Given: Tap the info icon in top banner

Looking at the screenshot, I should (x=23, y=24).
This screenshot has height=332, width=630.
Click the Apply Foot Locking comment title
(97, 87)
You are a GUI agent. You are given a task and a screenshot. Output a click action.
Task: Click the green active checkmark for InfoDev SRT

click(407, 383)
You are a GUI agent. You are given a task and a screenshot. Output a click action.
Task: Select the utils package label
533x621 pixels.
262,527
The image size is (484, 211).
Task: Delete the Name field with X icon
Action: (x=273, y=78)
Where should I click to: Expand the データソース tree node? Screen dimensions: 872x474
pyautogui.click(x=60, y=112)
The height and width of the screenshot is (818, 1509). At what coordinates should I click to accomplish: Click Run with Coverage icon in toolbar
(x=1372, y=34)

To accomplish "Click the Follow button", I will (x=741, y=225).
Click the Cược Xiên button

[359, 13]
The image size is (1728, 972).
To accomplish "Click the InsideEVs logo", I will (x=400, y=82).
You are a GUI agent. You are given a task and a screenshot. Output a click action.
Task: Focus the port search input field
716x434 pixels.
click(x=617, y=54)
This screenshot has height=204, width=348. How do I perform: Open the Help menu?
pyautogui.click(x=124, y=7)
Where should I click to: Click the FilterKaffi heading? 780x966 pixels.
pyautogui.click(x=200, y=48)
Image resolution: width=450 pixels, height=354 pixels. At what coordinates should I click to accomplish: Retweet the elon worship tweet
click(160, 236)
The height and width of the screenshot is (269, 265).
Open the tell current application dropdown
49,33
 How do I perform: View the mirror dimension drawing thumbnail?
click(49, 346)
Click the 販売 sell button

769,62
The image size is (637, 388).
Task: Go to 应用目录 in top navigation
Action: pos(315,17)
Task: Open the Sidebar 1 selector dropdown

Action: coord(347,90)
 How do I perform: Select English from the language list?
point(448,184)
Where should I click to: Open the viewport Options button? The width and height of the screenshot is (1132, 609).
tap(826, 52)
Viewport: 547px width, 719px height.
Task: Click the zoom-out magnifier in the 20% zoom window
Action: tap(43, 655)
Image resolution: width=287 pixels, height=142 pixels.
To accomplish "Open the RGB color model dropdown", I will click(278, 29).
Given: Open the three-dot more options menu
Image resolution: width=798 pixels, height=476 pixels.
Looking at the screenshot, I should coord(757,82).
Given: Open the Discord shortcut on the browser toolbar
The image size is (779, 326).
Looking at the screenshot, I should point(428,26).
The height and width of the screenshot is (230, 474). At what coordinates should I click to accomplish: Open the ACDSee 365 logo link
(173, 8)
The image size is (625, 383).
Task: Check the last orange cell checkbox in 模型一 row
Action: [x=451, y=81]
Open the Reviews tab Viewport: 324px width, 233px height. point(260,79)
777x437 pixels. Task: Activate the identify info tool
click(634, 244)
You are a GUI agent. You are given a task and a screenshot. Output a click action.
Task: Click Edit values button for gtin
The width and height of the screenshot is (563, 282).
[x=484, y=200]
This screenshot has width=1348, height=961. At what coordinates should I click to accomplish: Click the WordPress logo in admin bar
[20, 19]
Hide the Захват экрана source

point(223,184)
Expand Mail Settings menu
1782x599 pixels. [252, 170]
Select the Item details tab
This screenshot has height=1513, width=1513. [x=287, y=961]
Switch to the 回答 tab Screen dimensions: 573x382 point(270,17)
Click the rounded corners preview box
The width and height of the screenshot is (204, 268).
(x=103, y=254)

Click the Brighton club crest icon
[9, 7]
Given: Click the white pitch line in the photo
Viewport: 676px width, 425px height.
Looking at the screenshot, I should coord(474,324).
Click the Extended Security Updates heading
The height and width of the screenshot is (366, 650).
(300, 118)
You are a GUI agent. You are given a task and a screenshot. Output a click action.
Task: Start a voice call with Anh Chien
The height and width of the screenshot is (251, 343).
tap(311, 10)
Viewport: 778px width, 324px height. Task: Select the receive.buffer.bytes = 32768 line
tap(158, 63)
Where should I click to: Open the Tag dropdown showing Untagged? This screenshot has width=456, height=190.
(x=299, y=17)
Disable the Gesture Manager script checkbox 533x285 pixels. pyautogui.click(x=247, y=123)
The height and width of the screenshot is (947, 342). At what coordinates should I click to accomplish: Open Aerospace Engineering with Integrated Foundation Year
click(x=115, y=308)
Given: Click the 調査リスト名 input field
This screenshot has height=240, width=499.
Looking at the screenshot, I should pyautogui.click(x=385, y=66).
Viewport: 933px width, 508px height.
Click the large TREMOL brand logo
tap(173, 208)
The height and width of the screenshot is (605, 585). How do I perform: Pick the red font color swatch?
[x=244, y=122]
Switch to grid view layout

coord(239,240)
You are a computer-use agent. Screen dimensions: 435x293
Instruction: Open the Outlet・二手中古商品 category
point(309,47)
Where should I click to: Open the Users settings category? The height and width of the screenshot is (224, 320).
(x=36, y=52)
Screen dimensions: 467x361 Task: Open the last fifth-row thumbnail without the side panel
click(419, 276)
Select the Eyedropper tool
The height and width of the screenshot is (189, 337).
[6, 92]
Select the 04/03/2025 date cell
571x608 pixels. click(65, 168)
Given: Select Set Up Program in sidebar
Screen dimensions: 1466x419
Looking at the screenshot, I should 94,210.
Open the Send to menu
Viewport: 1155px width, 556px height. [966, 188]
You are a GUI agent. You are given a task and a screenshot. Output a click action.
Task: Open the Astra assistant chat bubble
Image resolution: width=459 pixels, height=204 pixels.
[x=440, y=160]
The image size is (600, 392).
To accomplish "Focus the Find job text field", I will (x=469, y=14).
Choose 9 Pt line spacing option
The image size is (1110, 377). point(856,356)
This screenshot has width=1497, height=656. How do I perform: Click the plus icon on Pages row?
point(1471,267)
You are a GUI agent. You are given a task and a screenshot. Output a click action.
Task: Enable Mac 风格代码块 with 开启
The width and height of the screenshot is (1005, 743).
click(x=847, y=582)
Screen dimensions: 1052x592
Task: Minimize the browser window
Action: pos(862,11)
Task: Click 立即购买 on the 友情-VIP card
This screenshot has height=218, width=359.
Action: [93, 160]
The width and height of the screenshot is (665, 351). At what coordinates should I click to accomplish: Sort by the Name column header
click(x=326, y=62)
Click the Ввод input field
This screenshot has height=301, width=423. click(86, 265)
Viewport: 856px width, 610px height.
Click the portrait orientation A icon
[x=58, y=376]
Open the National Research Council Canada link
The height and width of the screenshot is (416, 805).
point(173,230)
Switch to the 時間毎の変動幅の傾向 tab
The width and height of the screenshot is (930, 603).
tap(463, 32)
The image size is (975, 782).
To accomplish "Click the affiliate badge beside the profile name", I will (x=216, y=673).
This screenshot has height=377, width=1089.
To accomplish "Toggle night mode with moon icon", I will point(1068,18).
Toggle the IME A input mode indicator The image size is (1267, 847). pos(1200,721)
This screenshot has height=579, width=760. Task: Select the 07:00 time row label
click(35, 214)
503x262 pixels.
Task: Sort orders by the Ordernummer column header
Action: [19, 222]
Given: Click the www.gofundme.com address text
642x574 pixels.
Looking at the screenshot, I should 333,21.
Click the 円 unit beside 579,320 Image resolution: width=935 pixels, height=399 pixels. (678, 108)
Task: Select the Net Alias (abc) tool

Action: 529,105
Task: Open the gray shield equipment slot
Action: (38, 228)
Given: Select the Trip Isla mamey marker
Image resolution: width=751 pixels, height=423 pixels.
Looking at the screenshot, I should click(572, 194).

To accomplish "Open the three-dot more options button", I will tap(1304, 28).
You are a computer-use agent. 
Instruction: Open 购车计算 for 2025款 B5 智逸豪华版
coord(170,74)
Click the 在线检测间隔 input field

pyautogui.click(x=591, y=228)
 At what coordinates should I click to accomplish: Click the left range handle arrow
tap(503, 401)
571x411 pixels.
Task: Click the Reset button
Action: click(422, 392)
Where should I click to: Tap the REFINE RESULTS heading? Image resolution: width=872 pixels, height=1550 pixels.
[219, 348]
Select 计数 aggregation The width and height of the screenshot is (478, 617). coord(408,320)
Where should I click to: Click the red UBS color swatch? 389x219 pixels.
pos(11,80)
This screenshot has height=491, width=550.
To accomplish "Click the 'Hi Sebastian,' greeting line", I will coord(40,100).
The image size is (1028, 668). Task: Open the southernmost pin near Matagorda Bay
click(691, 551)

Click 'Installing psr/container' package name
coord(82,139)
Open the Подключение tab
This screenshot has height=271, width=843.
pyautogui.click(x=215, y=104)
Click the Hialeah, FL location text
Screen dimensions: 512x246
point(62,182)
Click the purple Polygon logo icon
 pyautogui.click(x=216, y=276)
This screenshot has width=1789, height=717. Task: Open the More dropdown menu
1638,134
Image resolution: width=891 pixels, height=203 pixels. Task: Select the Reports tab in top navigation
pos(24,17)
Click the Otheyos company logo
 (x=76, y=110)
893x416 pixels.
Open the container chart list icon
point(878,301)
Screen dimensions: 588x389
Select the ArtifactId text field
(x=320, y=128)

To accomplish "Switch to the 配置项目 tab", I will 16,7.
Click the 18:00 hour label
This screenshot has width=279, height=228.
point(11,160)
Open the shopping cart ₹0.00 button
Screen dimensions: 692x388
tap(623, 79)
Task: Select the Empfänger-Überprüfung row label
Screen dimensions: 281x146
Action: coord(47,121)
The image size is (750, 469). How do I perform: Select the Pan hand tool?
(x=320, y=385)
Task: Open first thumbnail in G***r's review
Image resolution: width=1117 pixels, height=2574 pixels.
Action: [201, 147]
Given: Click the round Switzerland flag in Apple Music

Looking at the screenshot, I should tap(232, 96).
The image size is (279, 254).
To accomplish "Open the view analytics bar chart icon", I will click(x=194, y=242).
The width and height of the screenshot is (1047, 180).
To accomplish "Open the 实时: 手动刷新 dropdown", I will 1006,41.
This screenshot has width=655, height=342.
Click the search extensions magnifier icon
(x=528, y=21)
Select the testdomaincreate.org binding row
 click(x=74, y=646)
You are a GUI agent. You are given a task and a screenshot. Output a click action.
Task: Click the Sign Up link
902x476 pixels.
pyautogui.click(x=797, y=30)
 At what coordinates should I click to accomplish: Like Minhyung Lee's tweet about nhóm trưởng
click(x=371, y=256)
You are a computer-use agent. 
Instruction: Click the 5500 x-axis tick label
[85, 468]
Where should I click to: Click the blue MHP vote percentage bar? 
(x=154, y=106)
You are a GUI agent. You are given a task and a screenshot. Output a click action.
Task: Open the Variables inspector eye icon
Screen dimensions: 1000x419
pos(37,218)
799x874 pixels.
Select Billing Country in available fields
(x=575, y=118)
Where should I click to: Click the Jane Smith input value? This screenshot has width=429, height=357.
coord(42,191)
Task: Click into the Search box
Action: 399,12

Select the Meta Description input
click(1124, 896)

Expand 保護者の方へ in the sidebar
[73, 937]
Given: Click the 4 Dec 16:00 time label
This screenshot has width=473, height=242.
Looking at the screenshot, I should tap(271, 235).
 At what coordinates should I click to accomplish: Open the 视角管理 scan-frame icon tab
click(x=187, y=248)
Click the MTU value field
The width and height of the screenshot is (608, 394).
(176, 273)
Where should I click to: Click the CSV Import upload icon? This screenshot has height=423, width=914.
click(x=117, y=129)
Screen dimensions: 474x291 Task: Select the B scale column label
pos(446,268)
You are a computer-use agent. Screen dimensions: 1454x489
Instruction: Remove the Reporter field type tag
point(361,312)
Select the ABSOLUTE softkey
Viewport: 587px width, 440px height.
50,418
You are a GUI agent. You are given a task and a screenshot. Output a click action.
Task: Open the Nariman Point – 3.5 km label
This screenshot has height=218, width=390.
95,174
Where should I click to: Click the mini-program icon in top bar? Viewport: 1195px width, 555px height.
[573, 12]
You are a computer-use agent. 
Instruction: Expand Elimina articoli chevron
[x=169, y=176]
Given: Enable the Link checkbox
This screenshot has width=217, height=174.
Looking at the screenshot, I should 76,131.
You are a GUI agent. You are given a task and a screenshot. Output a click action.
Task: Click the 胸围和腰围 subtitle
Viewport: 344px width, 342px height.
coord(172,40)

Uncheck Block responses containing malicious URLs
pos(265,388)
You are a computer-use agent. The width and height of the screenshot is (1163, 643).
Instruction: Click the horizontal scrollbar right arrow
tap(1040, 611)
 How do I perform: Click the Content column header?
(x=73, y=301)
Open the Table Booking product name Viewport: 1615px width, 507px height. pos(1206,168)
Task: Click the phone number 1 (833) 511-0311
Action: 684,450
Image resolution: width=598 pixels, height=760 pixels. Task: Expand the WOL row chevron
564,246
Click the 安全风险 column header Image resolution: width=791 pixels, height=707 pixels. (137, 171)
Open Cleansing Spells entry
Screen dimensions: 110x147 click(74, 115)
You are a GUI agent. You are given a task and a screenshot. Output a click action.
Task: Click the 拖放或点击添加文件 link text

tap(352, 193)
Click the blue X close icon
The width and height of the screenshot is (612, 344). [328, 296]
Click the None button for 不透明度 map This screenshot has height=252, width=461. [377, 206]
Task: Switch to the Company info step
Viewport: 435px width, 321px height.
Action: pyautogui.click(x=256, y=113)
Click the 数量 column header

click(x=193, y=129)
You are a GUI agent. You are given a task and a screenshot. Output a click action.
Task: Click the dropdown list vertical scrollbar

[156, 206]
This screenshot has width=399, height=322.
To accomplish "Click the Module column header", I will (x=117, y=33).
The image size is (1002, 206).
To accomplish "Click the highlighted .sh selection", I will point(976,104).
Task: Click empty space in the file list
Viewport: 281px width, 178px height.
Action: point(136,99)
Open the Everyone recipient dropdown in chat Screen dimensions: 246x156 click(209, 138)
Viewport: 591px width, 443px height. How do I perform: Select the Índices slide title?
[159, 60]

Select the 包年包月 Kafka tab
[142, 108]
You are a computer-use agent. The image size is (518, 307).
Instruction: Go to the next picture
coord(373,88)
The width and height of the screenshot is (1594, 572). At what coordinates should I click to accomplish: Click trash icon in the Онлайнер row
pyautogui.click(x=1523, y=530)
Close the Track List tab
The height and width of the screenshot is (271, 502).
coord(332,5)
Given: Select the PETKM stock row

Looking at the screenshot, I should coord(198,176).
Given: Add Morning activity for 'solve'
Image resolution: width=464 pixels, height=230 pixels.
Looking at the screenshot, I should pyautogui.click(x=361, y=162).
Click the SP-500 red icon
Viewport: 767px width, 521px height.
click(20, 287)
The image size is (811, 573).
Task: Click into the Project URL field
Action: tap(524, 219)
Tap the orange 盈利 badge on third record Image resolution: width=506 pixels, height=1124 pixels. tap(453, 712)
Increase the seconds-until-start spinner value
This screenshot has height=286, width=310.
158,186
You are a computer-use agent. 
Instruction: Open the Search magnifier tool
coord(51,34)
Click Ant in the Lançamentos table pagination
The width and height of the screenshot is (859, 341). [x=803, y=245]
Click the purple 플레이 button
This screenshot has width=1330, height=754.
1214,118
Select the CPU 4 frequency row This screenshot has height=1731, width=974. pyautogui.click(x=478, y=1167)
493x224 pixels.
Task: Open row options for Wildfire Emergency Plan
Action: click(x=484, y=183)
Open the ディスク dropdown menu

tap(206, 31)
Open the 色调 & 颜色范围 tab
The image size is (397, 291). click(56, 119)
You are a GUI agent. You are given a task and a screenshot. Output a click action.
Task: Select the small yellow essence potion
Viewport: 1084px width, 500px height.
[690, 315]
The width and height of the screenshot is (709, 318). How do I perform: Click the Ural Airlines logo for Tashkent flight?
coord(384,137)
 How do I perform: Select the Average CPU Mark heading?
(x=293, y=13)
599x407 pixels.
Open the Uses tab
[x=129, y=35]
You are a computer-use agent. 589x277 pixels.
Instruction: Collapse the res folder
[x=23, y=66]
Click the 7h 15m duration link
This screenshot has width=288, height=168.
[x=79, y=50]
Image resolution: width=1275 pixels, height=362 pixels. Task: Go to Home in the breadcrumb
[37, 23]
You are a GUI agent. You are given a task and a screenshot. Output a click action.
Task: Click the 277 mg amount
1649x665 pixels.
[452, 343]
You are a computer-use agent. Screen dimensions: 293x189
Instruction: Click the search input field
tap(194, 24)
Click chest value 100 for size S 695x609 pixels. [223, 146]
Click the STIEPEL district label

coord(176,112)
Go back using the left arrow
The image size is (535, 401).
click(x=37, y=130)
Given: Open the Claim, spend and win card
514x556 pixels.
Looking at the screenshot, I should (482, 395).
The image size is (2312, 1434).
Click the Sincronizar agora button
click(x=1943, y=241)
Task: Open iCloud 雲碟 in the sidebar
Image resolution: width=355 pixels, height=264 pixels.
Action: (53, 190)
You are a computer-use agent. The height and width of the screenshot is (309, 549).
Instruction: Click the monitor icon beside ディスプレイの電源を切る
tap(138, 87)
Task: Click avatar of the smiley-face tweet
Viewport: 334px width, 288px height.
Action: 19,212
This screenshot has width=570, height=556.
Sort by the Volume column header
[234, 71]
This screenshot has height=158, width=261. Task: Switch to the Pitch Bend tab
┄┄┄┄┄┄┄┄┄┄
» **Work to complete**
Search the entries for the word "badge", then gather every line that has it.

» **Result of this exercise**
To accomplish "Click the affiliate badge beside the profile name", I will (x=216, y=673).
Tap the orange 盈利 badge on third record Image resolution: width=506 pixels, height=1124 pixels. tap(453, 712)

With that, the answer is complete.